Around quarter past nine comes the chanting. “Two, four, six, eight, let us eradicate.” Over and over it comes from the front of the courthouse, the words traveling easily on the cold, still air. The numbers start to grow. Soon people are arriving at the end of the block and can’t go any further, the street right outside the courthouse is packed. They spill out onto the other roads. The intersection becomes jammed. Then Elvis appears. He’s walking with Dracula and they’re carrying a six-pack of beer. They are followed by four beer-drinking Teletubbies and a couple of thin girls dressed up as maids.

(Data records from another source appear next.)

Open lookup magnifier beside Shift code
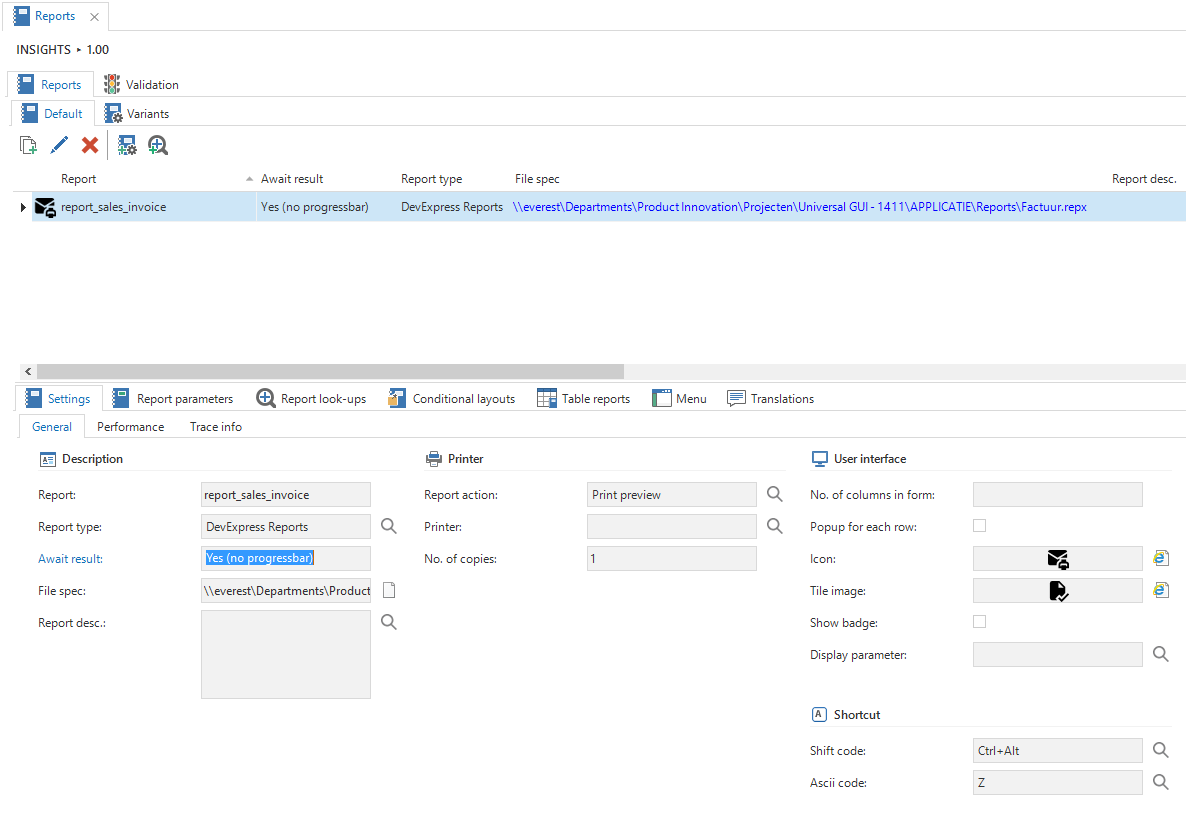The width and height of the screenshot is (1186, 814). (1160, 750)
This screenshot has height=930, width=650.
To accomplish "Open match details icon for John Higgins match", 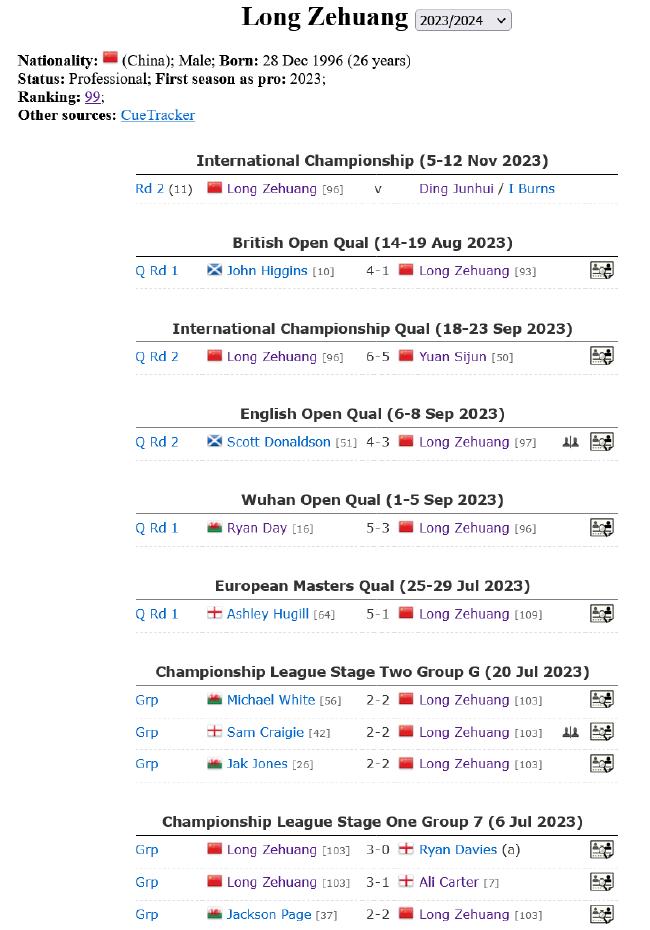I will [x=601, y=270].
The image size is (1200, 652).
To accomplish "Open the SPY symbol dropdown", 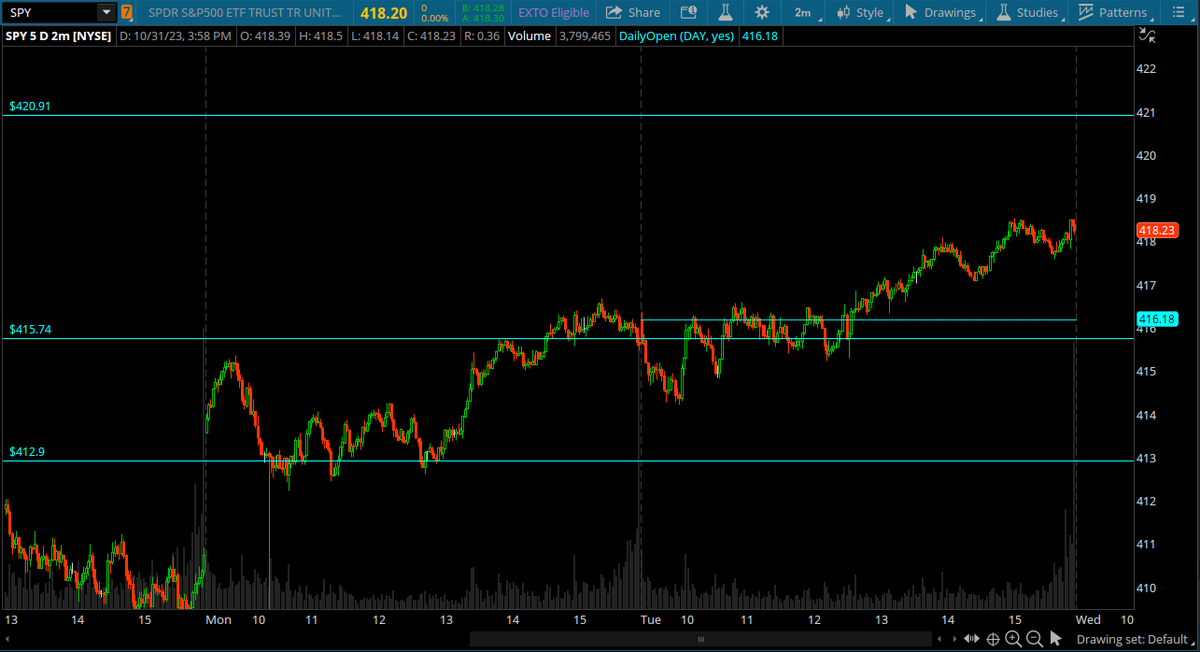I will [x=104, y=13].
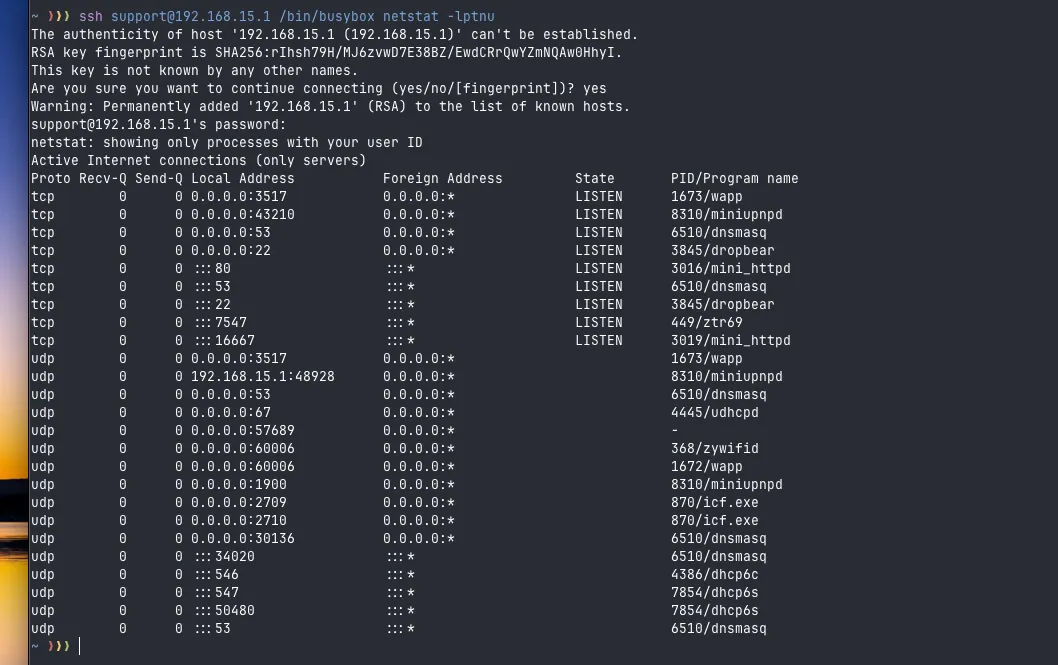Select the 3845/dropbear entry on 0.0.0.0:22
The width and height of the screenshot is (1058, 665).
[723, 250]
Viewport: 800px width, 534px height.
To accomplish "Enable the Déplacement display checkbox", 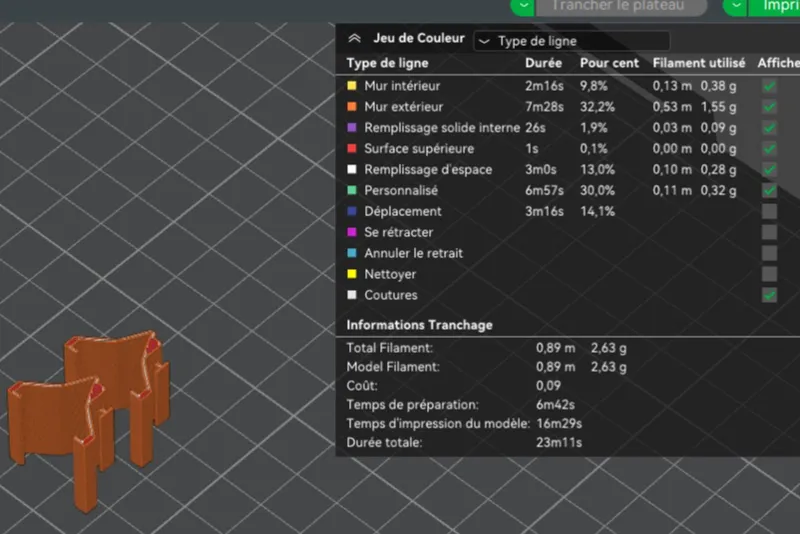I will (769, 212).
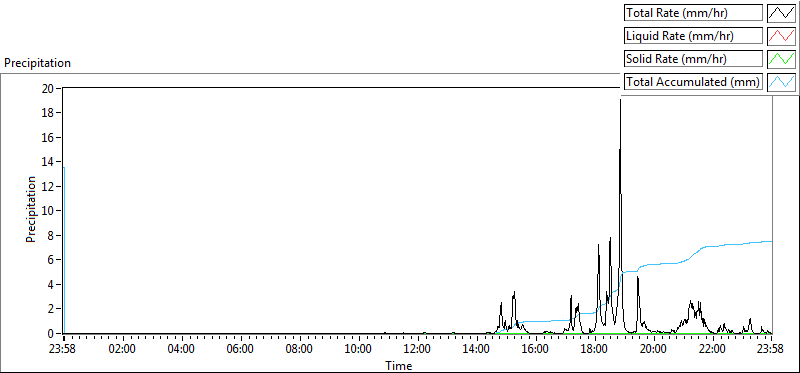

There is a moment, a comical moment, where he wonders if he’s having some kind of stroke, but no, what he is seeing is real. He doesn’t understand why it’s real, but it is. They disappear into the crowd.

At nine twenty a car waits for the gate to roll open, then enters the parking lot behind the court. Detective Carl Schroder-or just Carl these days-climbs out. The gates roll closed behind him.

Walking past the gates is Magnum PI and two nuns, Magnum saying something to make the two nuns laugh. With them is Smurfette. Raphael observes as Schroder watches the group walk past, then Schroder is slowly shaking his head before he disappears inside. Raphael pulls more of the drop cloth aside and reaches around the back and opens up the window. The air is chilling. The murmurs of street life kick up a few notches, he can hear people shouting and laughing and people arguing. He secures the curtain back into place.

He changes into the police uniform. He stuffs his clothes back into the bag along with the thermos, then he reaches up into the ceiling and throws it as far as he can. He knows he’ll probably be in jail by the end of the day, but no reason to make it easy for the police.